The Morality of Crime Fiction
I remember as a child looking at the pile of mystery novels stacked by my mother’s side of her bed. It was the sixties, and the cover art on books by authors like Mignon Eberhart and Ngaio Marsh were pretty lurid, knives plunged into the bodies of curvaceous women. I couldn’t help but wonder what was wrong with my mother, that she read those books. She seemed pretty normal in every other way, but that? Ewww!
I’ve since then become both a consumer and a practitioner of the genre, and yet there is a part of me that still wonders about its propriety. In other words, if you read stories about violence, are you at some level condoning the violence they contain?
Crime fiction may seem by its very definition to be amoral: it’s a story that depends on violence, on someone getting hurt in some way. It’s looking at human relations at the most basic, most visceral level, the very metaphysical line between life and death, at the people who cross—or do not cross—that line. There is nothing amoral about that consideration.
I’m coming around to the way of thinking that crime fiction actually promotes morality in a number of different ways.
The first and most obvious observation is that mysteries immediately and irrevocably raise the stakes for the reader. This is something significant: this is the taking of a human life that is valued and valuable. It doesn’t get much more important than this.
I’ve written in the past about fiction providing an opportunity for empathy, and I think that goes in spaces for crime fiction, especially what some critics have called metaphysical crime fiction. But before we get on to that, I do want to say it’s a mistake to assume that empathy exists. Like many other readers and writers, I thoroughly enjoyed the television series called Murder, She Wrote. The protagonist, Jessica Fletcher, is quite properly filled with empathy for the victims—most of whom she knows well. But the look of absolute disgust on her face when she brings the perpetrator to justice, when she outlines their crimes, always made me recoil. There is never a moment when she expresses any understanding of the often complicated reasons for the crime.
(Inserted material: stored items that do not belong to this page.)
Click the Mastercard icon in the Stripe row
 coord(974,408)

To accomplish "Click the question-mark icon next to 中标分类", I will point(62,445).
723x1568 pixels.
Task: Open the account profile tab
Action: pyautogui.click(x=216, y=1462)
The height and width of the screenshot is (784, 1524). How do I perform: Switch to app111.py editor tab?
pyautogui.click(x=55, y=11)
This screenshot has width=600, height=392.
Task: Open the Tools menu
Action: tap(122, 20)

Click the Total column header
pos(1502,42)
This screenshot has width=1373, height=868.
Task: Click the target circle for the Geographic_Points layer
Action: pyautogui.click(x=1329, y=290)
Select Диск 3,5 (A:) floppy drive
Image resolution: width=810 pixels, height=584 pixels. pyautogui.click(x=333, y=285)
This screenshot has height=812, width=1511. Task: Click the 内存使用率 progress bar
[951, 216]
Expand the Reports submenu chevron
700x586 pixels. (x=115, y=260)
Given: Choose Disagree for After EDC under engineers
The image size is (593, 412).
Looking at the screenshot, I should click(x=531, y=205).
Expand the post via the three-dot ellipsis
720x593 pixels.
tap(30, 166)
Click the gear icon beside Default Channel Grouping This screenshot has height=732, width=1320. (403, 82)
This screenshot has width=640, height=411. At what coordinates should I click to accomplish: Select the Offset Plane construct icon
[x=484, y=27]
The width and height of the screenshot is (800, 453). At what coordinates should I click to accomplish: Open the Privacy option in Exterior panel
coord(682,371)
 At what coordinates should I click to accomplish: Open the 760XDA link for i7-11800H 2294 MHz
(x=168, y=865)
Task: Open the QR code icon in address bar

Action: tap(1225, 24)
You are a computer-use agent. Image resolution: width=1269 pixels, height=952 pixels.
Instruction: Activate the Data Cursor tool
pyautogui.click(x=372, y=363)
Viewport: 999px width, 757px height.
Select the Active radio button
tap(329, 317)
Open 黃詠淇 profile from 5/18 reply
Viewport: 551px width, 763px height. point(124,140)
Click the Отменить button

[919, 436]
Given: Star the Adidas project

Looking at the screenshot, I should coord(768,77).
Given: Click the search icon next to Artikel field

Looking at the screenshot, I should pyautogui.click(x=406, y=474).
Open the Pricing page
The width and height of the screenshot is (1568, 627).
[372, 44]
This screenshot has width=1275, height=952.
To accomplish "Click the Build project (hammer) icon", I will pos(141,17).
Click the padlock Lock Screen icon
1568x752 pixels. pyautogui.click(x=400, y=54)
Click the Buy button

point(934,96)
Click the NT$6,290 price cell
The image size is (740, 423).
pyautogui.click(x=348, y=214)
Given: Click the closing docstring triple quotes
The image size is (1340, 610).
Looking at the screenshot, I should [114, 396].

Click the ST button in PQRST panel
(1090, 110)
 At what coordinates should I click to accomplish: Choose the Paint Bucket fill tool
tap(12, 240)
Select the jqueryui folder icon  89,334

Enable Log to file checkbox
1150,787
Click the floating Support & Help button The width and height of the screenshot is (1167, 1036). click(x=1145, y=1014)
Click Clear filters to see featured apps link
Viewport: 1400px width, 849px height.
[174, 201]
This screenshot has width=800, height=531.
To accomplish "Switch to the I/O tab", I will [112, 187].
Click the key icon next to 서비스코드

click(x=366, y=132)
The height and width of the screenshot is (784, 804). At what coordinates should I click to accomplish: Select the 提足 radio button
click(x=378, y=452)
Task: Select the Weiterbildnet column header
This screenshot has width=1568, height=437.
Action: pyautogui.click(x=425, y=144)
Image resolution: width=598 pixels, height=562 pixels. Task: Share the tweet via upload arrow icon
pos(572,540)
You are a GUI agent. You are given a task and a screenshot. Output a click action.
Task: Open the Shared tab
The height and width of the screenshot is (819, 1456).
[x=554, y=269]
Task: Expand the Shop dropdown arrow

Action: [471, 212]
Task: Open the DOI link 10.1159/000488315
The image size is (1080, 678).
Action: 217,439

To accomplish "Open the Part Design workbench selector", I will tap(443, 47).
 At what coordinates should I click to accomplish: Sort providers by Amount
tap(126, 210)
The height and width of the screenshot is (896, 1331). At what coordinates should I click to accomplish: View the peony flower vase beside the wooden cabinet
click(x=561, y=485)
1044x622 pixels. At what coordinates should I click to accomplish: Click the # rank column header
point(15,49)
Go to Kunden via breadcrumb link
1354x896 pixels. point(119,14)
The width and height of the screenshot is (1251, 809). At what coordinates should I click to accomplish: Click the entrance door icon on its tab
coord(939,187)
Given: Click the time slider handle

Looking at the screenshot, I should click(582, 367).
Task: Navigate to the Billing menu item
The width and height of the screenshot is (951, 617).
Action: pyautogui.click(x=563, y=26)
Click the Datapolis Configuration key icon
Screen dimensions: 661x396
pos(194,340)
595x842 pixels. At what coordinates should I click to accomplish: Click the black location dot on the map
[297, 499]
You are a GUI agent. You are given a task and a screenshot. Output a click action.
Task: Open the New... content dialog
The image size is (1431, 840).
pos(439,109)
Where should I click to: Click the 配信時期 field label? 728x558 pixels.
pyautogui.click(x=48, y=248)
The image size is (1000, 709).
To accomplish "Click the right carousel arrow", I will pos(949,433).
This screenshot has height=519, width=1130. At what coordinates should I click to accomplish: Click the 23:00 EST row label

Which is why, for me, the crime literature that began with G.K. Chesterton and his nosy Father Brown is a far more layered, textured, insightful sort of literature. It transcends the simple formulas and aims to set the crimes it explores within a psychological and moral context.
The expression “metaphysical detective fiction” was originally coined by critic Howard Haycraft to single out Chesterton’s unusual detective stories. It describes “a text that parodies or subverts traditional detective-story conventions with the intention, or at least the effect, of asking questions about mysteries of being and knowing which transcend the mere machinations of the mystery plot” (Detecting Texts: The Metaphysical Detective Story from Poe to Postmodernism, Patricia Merivale and Susan Elizabeth Sweeney).
I’m separating out metaphysical crime fiction from what we might call moral crime fiction. Metaphysical fiction is far-reaching and in fact goes beyond Chesterton’s imaginings: it plays with reality in ways that create doubt in readers’ minds. Paul Auster’s detectives, for example, investigate mysteries that have no clear purpose, following leads that go nowhere. Nothing makes a whole lot of sense; nothing really gets resolved. The genre raises in-depth issues about the characteristics of reality, interpretation, the limitations of knowledge, subjectivity, and narrative.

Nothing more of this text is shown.